Wydaje mi się, że przedstawiona przeze mnie analiza podstawowych zasad, którymi kierowała się gospodarka rynkowa i planowa powinna zwrócić uwagę, chociaż niektórych z was do przyjrzenia się obecnej sytuacji gospodarczej kraju. Odrzucając system planowy, zastanówmy się czy pewne elementy "państwa opiekuńczego", nie warto by było włączyć do gospodarki rynkowej. To bardzo ważny element, szczególnie dla potrzeb jednostki, który w gospodarce rynkowej znajduje się gdzieś w tyle przez nikogo już nie zauważany.
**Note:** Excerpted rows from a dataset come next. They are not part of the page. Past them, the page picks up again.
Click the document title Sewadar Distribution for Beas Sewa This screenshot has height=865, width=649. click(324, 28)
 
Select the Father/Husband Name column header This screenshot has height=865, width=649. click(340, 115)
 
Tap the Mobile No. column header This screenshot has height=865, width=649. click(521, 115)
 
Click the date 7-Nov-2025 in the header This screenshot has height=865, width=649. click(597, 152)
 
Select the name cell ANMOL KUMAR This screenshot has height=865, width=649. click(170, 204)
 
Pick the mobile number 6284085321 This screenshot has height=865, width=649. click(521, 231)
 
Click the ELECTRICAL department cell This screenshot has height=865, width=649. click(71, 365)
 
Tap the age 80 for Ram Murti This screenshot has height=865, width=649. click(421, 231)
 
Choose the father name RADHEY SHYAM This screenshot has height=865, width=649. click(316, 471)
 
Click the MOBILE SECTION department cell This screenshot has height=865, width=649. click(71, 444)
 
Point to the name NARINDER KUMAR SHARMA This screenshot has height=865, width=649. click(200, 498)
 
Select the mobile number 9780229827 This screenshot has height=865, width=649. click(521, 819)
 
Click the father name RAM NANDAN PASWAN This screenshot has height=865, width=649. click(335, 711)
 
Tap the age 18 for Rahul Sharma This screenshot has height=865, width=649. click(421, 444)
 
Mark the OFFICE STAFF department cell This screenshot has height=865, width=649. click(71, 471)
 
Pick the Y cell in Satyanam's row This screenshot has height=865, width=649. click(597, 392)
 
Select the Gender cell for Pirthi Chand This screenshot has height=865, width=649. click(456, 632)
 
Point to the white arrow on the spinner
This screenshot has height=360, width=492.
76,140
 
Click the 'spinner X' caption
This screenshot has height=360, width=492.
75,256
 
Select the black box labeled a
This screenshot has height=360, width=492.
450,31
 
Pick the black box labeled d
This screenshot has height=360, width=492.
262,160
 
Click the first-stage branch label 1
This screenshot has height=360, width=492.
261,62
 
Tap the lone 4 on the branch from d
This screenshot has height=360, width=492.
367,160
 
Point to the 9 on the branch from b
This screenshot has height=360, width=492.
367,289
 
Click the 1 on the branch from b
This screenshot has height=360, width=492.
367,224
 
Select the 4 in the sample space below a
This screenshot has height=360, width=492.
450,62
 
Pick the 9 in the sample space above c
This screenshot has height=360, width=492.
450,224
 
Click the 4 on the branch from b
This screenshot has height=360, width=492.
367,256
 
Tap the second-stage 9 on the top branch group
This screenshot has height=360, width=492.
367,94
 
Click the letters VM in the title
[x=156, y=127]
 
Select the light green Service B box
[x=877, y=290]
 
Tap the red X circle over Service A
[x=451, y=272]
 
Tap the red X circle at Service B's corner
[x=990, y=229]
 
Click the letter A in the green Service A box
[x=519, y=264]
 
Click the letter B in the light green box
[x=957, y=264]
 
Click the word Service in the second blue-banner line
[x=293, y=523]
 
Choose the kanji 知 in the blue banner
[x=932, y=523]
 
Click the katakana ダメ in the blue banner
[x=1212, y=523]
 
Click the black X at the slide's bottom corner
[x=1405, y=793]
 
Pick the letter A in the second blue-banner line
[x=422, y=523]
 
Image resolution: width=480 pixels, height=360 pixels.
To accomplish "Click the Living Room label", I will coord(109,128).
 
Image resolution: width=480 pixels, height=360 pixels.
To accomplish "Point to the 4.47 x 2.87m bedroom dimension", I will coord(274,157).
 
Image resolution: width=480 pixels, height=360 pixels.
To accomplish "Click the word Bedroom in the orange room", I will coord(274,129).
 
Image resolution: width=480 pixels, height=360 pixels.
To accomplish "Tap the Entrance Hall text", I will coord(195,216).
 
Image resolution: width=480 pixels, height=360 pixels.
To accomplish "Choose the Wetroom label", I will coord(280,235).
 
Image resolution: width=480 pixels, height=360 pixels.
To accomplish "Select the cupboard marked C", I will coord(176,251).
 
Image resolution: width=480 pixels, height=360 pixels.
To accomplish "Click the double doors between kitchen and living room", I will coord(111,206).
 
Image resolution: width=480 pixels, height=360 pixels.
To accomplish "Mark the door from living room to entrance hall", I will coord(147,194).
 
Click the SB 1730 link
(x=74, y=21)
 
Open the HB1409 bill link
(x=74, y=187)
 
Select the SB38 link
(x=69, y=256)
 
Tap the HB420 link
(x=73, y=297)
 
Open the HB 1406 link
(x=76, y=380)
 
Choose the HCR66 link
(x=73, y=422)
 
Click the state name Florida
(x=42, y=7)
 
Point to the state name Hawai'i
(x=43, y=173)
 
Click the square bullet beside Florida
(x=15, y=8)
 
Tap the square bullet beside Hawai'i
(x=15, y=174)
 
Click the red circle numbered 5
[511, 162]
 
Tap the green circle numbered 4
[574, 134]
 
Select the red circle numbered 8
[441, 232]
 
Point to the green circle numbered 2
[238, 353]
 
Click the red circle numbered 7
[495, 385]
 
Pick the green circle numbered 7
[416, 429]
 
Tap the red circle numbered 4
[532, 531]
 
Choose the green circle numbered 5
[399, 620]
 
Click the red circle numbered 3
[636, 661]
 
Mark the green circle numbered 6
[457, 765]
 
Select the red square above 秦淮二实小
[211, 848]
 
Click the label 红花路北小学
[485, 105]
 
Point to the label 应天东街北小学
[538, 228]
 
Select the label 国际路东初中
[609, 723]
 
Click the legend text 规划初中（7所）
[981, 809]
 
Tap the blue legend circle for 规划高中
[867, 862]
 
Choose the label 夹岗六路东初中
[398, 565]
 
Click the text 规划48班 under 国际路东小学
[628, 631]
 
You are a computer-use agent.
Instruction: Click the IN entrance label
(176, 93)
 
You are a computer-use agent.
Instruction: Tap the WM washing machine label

Przekładając te dwa systemy rynkowe na jednostkę ludzką można dojść do ciekawych wniosków.

W latach 80- tych gdy uczęszczałam do szkoły, nie dało się odczuć negatywnych skutków gospodarki planowej. Państwo pozwalało na realizację potrzeb z górnej półki "piramidy Maslowa", do których zaliczamy potrzeby samorealizacji np. bezpłatny dostęp do szkolnictwa oraz różnego rodzaju rozwoju intelektualnego. Opieka państwa w stosunku do zwykłego obywatela była w pełni realizowana. Odbywały się różnego rodzaju zajęcia pozalekcyjne, działały organizacje młodzieżowe, czy domy kultury. Na tym etapie mojego życia w pełni korzystałam z tego rodzaju możliwości poszerzenia mojej wiedzy i w pewnym stopniu samorealizacji. Natomiast wysiłki pracujących obywateli skierowane były na realizację potrzeb fizjologicznych, które znajdowały się u podstawy potrzeb w "piramidzie Maslowa". Obecnie wszystkie wysiłki idą również w kierunku zaspokojenia potrzeb z dolnej półki "piramidy", lecz gospodarka rynkowa nie jest już w stanie zapewnić nam potrzeb ze szczytu piramidy. W systemie w którym żyjemy to wyłącznie od nas zależy nasz umiejscowienie. Cieszy mnie jeden fakt, który pozwolił mi na swoistego rodzaju zabranie z obu systemów tego co najlepsze, a mianowicie ze starego wykształcenia, i samorealizacji, a z nowego przedsiębiorczości, kreatywności które pozwoliły na odnalezienie i przetrwanie w nowym systemie, gospodarki rynkowej. Faktem jest, że nowa forma gospodarki również posiada wady i niedoskonałości i niektórym jednostką trudno przyzwyczaić się do nowej sytuacji i nowego sposobu życia. Jeżeli w starym systemie mogli, biernie podporządkować się ówczesnej władzy, i praktycznie nie martwić się o nic, ponieważ wszystko otrzymali od państwa, tak w gospodarce rynkowej muszą nieźle się namęczyć, gdyż ta forma organizowania gospodarki wymaga od obywateli konsekwencji w działaniu i elastyczności. Według mnie najlepszym rozwiązaniem było by staranie się o wprowadzenie gospodarki rynkowej zawierającej pewne elementy "państwa opiekuńczego". Dzięki połączeniu pewnych elementów z tych dwóch systemów otrzymalibyśmy społeczną gospodarkę rynkową, podobną do niemieckiej wprowadzonej po II wojnie światowej.